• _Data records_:
*** Block opens ***
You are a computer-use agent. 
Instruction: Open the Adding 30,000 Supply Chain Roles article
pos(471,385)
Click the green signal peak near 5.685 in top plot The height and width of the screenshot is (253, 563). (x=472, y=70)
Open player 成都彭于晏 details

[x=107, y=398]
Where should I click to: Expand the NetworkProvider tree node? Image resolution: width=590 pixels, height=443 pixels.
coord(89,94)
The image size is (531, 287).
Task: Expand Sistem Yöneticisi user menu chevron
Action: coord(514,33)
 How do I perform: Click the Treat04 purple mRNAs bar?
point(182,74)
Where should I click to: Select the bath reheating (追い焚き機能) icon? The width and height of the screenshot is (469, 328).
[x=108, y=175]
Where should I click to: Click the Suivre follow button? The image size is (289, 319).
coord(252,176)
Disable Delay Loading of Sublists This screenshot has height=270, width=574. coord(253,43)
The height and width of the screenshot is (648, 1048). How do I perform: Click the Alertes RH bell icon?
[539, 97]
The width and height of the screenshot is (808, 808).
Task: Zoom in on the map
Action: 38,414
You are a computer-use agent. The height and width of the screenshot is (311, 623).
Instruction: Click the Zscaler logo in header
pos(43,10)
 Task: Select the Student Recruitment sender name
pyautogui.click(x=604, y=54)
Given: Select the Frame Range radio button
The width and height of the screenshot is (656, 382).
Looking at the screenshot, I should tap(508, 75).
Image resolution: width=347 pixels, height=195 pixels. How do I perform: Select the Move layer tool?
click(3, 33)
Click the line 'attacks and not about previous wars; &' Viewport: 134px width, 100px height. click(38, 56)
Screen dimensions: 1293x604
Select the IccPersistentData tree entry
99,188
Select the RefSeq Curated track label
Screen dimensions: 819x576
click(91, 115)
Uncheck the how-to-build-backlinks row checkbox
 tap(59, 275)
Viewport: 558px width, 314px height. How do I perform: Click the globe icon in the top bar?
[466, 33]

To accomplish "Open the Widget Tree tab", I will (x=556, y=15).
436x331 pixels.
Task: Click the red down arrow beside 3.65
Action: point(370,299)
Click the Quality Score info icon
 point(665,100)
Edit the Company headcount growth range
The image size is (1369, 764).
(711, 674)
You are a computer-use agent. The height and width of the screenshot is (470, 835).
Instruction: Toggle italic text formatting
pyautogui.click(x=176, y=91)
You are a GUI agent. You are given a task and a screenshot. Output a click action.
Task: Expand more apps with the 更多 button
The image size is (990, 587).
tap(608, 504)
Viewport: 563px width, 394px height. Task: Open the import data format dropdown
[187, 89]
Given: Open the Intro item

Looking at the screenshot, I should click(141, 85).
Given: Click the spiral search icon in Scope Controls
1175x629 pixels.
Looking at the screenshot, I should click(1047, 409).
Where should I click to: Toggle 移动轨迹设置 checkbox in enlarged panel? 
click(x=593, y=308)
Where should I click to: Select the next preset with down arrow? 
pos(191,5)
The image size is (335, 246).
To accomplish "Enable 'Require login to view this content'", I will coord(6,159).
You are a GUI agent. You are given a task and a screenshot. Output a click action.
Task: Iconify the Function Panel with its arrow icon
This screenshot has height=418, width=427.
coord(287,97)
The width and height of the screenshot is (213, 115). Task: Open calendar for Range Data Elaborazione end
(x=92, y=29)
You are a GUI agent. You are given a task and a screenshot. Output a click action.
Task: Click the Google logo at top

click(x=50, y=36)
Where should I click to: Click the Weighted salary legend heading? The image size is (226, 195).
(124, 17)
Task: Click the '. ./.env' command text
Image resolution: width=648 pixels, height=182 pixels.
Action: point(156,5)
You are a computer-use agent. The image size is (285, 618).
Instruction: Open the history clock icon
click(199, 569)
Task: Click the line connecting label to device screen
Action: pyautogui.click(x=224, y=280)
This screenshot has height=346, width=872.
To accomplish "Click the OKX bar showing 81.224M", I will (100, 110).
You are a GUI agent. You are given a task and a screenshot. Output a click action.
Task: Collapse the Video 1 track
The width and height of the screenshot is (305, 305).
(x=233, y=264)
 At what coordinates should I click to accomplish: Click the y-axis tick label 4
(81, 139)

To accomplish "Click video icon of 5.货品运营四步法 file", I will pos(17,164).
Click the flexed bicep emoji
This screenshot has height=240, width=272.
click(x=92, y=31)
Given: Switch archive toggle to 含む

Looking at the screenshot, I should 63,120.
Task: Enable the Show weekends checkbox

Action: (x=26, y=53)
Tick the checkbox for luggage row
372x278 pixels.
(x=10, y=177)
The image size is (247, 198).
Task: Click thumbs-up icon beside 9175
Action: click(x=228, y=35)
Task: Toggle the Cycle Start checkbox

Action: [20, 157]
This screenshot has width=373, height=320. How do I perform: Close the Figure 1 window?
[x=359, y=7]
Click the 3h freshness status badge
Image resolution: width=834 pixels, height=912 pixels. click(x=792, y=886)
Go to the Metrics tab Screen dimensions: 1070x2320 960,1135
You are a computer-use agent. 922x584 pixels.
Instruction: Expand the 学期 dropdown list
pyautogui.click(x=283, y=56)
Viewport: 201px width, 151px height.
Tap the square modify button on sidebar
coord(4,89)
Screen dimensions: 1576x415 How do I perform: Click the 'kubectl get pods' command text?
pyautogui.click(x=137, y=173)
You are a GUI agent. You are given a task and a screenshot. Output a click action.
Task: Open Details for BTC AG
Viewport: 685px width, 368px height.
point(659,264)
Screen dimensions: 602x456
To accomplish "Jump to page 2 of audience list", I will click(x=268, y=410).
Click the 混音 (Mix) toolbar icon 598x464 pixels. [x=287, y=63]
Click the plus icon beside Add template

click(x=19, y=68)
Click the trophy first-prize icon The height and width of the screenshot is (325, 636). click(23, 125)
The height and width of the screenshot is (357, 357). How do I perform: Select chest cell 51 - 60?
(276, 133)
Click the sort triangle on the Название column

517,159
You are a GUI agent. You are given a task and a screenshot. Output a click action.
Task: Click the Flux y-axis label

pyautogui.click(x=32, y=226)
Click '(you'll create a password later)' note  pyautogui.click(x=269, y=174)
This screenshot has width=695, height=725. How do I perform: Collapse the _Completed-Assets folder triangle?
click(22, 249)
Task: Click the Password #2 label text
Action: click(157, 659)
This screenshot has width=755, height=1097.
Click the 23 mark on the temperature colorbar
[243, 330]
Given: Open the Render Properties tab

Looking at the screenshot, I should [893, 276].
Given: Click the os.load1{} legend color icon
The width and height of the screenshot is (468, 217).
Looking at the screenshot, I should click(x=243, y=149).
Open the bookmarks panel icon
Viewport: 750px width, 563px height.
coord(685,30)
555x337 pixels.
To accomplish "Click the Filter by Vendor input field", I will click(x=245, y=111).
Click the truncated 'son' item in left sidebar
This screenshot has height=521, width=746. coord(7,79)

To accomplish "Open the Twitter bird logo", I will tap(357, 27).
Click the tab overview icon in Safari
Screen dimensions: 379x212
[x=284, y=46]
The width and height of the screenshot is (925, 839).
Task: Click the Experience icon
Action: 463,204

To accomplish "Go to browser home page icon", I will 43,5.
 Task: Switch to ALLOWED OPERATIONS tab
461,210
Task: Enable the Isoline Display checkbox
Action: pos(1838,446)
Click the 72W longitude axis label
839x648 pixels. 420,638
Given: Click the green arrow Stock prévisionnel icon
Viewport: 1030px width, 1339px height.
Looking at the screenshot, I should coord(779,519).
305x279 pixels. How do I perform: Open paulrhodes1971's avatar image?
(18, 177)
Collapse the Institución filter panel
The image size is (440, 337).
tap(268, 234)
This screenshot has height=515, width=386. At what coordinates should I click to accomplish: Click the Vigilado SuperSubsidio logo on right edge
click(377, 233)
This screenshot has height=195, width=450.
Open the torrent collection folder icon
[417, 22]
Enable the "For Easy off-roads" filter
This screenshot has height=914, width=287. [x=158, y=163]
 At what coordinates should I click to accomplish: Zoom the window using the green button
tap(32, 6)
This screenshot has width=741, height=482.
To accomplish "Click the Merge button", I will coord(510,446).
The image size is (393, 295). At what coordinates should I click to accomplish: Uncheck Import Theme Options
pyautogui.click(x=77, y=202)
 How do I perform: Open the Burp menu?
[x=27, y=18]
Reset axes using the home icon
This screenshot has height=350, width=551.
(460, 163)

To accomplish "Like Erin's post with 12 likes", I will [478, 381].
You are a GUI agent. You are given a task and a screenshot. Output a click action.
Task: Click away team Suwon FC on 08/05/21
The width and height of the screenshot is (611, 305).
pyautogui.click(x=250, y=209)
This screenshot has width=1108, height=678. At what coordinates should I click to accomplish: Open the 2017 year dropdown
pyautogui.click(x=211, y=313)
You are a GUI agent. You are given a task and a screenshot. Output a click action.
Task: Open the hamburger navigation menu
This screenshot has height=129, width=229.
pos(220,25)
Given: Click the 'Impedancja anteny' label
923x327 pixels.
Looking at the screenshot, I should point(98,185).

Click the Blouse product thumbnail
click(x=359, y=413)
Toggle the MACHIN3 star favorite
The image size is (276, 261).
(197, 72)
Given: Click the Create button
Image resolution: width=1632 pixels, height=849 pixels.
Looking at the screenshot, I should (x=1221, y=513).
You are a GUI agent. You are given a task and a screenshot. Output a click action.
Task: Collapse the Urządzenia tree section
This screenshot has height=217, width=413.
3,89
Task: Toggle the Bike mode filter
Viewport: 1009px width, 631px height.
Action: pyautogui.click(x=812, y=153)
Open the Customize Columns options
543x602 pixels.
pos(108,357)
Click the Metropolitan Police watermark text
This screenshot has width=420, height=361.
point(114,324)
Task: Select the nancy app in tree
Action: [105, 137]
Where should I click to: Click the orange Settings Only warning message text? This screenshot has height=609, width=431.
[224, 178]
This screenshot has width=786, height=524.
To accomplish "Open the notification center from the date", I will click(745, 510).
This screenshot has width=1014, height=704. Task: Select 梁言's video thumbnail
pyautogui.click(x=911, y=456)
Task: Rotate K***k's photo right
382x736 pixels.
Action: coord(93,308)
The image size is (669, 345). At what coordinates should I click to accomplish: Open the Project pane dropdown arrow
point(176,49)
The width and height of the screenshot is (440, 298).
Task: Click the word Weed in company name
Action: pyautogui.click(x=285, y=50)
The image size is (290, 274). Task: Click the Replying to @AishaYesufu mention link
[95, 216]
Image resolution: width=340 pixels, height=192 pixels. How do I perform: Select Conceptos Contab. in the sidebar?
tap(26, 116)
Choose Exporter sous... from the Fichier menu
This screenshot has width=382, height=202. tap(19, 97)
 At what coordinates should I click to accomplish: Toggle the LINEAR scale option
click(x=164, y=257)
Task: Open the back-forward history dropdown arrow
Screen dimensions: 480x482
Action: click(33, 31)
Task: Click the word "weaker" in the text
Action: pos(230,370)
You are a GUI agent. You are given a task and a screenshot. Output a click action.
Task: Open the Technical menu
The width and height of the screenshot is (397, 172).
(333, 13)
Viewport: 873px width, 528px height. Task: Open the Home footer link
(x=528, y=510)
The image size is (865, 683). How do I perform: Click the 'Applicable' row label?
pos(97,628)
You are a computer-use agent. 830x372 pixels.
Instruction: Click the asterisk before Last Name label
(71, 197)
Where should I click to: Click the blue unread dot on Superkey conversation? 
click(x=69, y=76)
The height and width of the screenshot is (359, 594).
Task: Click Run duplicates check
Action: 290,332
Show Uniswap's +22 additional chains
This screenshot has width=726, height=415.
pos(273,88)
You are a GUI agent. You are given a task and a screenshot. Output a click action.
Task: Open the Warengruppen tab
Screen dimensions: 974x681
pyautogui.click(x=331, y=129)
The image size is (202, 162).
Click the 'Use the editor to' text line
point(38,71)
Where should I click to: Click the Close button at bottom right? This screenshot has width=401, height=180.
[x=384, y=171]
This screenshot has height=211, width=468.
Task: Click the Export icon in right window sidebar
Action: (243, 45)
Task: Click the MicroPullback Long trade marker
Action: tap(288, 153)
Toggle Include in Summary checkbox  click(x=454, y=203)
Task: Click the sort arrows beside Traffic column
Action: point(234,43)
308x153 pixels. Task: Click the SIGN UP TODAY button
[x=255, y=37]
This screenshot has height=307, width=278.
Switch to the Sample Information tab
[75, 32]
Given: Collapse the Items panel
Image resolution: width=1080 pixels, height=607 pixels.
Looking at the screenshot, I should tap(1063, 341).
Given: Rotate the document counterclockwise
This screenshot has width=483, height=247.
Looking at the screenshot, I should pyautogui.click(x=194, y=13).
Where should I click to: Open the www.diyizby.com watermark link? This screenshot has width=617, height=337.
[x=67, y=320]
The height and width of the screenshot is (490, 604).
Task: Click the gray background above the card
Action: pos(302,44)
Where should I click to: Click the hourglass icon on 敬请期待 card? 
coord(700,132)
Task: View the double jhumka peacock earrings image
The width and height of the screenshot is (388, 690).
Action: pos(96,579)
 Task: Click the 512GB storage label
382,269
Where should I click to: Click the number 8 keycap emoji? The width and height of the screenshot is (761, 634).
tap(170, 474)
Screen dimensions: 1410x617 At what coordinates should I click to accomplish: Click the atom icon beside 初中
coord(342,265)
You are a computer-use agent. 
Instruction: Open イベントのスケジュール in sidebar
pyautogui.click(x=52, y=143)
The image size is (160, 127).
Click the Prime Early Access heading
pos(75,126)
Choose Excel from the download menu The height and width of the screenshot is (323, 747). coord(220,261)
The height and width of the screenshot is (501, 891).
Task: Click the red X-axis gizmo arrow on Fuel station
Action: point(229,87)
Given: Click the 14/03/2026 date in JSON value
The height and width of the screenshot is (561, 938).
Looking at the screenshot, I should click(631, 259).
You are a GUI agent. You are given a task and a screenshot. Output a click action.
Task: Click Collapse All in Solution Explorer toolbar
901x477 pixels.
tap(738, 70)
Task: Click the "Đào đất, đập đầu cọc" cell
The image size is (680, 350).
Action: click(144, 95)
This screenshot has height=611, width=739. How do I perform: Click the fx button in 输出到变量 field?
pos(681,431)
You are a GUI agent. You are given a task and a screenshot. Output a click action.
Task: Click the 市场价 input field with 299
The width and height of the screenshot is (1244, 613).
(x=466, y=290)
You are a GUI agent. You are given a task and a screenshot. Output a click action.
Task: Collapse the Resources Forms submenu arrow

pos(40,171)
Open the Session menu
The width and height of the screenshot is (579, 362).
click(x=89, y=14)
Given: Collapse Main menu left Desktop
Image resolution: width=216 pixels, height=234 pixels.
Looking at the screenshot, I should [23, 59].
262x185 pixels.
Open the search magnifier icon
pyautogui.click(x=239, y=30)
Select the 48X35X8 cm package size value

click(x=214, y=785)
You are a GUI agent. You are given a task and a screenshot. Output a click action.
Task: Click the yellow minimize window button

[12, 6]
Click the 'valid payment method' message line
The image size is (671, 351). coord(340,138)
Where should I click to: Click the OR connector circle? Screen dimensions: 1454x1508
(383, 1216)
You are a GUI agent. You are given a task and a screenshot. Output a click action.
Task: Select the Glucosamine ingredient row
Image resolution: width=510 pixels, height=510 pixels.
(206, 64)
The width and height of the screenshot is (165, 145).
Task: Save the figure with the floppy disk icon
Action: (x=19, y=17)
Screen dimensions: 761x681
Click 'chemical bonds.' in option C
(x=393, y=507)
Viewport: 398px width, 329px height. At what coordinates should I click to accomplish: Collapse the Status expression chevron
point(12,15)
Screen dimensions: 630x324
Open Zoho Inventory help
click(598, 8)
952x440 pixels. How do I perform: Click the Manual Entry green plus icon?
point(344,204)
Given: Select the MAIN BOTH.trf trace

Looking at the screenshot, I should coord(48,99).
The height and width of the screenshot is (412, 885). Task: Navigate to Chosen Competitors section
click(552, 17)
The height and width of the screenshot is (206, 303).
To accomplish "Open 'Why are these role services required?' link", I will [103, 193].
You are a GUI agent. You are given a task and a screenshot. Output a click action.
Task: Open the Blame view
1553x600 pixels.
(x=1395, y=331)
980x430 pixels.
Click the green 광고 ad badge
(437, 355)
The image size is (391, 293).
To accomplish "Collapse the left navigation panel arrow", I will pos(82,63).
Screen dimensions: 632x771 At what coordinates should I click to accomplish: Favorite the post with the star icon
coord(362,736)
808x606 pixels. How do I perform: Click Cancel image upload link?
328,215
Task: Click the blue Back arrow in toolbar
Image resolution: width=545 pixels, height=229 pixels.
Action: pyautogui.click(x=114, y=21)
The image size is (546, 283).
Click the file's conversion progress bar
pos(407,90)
*** Block closes ***
• _EXERCISE DIRECTIONS_:
Whenever a line of the data includes "page", copy that line.

• _EXERCISE SOLUTION_:
To accomplish "Jump to page 2 of audience list", I will click(x=268, y=410).
To accomplish "Go to browser home page icon", I will 43,5.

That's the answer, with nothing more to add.